PROVIDED ENTRIES →
○ ○ ○ ○ ○ ○ ○
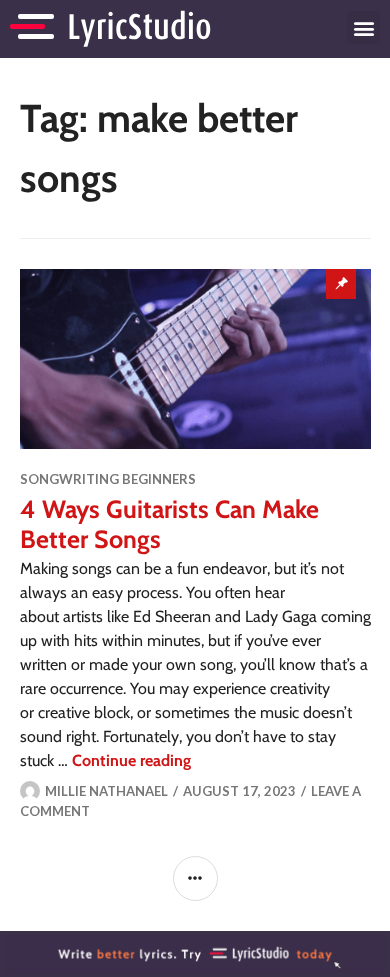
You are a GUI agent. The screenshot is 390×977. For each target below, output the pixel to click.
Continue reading (131, 760)
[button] (363, 27)
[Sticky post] (195, 359)
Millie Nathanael (106, 791)
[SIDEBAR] (195, 878)
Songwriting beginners (108, 479)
○ ○ ○ ○ ○ ○ ○
EXERCISE DESCRIPTION → Everything in the records above must be repeated exactly, apart from the pictures.

SOLUTION TO THE PROBLEM →
You are a GUI agent. The screenshot is 390×977. For each target below, output the pixel to click.
Continue reading (131, 760)
[button] (363, 27)
[Sticky post] (195, 359)
Millie Nathanael (106, 791)
[SIDEBAR] (195, 878)
Songwriting beginners (108, 479)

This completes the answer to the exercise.